About the time James ''Bo'' Gritz was holding court in his Thailand jail - completely equipped, it seemed, with American television cameras - the story was going the rounds back home that Ernest Hemingway had done his own bit of cloaking-and-daggering during World War II.
What would Papa, the undercover man ferreting out Nazi agents in Cuba, have had to say if he met the former Green Beret, searching for American prisoners of war in Southeast Asia?
For one thing, the meticulous old stylist would have tidied up the Gritz rhetoric. No more talk of ''if you don't mind my caveating that a bit. . . .'' And enough of all hypotheses about ''were we to access an American prisoner of war. . . .''
But doubtless the two rogue males would have felt a sense of bonding. Hemingway enjoyed a little more official backing - he was under the sponsorship of the United States Ambassador to Cuba, Spruille Braden. ''Bo'' Gritz has received the financial backing of Clint Eastwood and a few other admirers. Still , both adventurers have in common that they finally earned the disapproval of the Establishment.
In Hemingway's case it has developed that the FBI disliked the free-lancer enough for J. Edgar Hoover to warn: ''Hemingway's judgment is not of the best'' - and he got very personal about it.
Eventually history will tell us what the State Department and the White House have been muttering about ''Bo'' Gritz.
Nobody can be a nuisance like a hero whose time has gone, or not yet come.
But beyond any camaraderies based on two-against-the-enemy (and two-against-the-Establishment), there are certain characteristics Gritz and Hemingway share with each other, and with other free-lance heroes - young Winston Churchill, for instance. In the Boer War, Churchill - serving as a correspondent - got involved firsthand in the action and found himself arrested as a spy. He confessed afterward to being guilty of a ''keen pursuit of adventure, dear to the heart of youth.''
''Eager for trouble'' was the way the Establishment growled at the time.
One of the first of the secret-agent novelists, Somerset Maugham, drew an archetypal portrait in his derring-doer, Ashenden, and the men about him. They were men of ''exuberant vitality.'' They were ''not outraged by wickedness.'' They ''regarded introspection as unhealthy and unpatriotic.'' Also, ''un-English'' or ''un-American,'' as the case might be.
With Hemingway and Gritz, we are back with the shamelessly romantic hero, looking for dragons to slay - or if dragons are scarce, a windmill will do.
In the movies the line is, ''A man's gotta do what a man's gotta do.'' But a man doesn't, really.
Whatever the swashbucklers do is finally their choice, and often they seem perfectly willing to go out of their way.
In modern times the macho-man has come to appear a dangerous anachronism - Don Quixote with a nuclear bomb, willing to blow up the world so long as his masculinity tests out.
We wonder how they treat their mothers, wives, and daughters, and for every point they award themselves on their John Wayne scorecards, we dock a point on our scorecards of sensitivity.
But on the other hand, we're getting a little tired of the men who make a career out of being sensitive.
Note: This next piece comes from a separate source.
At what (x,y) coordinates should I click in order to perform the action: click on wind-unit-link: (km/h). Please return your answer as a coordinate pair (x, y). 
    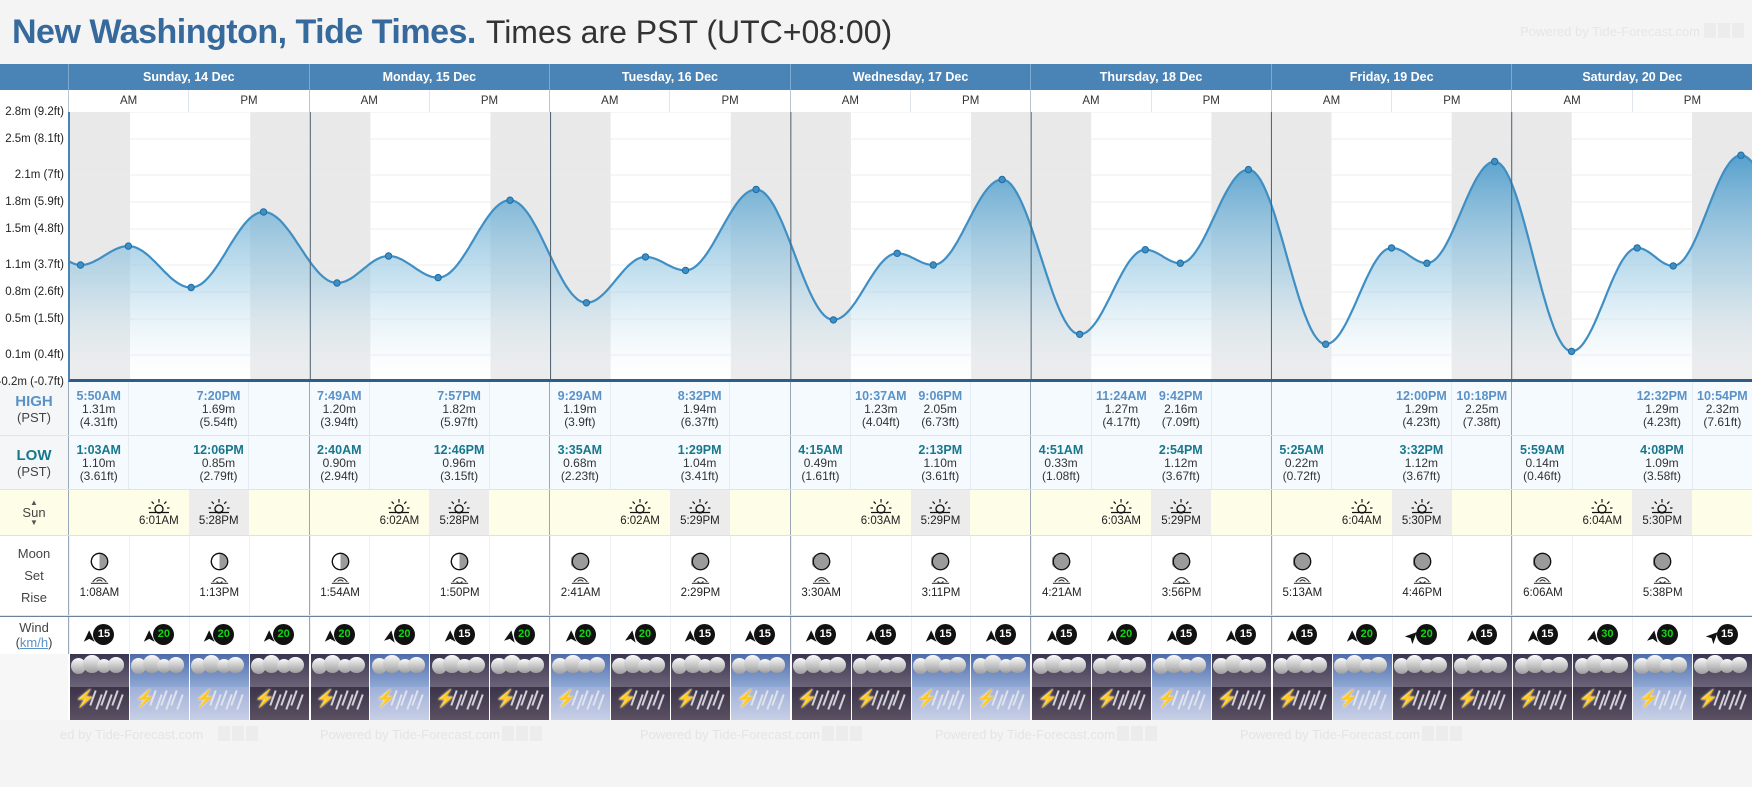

Why, we ask, must we all be either bully-boys or wimps? Why can't we include opposites, if opposites they be?
And so the wimps try to put a little steel back in their sensitivity, and the bully-boys square their muscled jaws and strain to raise their consciousness, just a tad - and mostly nobody's too thrilled.
It's a social dilemma worthy of Groucho Marx - these raging old hunters strutting the streets like dinosaurs who don't know they're extinct. And yet when we subtract them totally from our cast of characters, they stubbornly remain as part of the human ideal - if only we could get a few other human qualities to go with all that grace under pressure which so often translates into a punch in the nose.
How to have strength without violence? Paradoxes are easier to write than to be. Golden means are hard to locate in the rush-hour traffic of life.
Still, there have been cases. Generally we call them saints. But there they are - the gentle people with the courage of a lion - and in our own lives we have to keep on trying to find this lost country. That can be a quest too.